Can you write out, word for word, the records between the line containing "Locate an element on the screen. The" and the line containing "This screenshot has height=681, width=1211.", inclusive?

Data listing
************

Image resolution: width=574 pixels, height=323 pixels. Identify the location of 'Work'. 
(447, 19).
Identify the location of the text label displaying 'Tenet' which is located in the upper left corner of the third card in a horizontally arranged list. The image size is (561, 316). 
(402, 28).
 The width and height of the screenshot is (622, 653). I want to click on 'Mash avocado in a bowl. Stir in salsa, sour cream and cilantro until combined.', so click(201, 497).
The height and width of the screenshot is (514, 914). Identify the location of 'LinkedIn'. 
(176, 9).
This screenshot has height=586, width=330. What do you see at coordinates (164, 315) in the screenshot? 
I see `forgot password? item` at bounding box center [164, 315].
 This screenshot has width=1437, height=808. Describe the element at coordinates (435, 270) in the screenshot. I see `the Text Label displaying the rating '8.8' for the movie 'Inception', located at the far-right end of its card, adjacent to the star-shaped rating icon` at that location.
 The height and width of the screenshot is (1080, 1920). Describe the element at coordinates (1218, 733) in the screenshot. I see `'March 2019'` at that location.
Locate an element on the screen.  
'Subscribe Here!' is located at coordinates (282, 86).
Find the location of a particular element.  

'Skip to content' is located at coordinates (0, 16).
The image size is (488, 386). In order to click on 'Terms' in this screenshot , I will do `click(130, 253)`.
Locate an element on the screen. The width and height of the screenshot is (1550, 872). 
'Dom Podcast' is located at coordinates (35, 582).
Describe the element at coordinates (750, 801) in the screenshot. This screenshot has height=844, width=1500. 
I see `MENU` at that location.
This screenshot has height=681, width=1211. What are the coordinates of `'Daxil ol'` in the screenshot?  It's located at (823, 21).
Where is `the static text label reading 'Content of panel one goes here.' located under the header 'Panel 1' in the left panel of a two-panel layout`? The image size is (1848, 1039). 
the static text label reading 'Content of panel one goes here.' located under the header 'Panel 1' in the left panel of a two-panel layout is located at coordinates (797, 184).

************

_ANSWER FOR THIS EXERCISE_.
Locate an element on the screen. The width and height of the screenshot is (1550, 872). 
'Dom Podcast' is located at coordinates (35, 582).
Describe the element at coordinates (750, 801) in the screenshot. This screenshot has height=844, width=1500. 
I see `MENU` at that location.
This screenshot has height=681, width=1211. What are the coordinates of `'Daxil ol'` in the screenshot?  It's located at (823, 21).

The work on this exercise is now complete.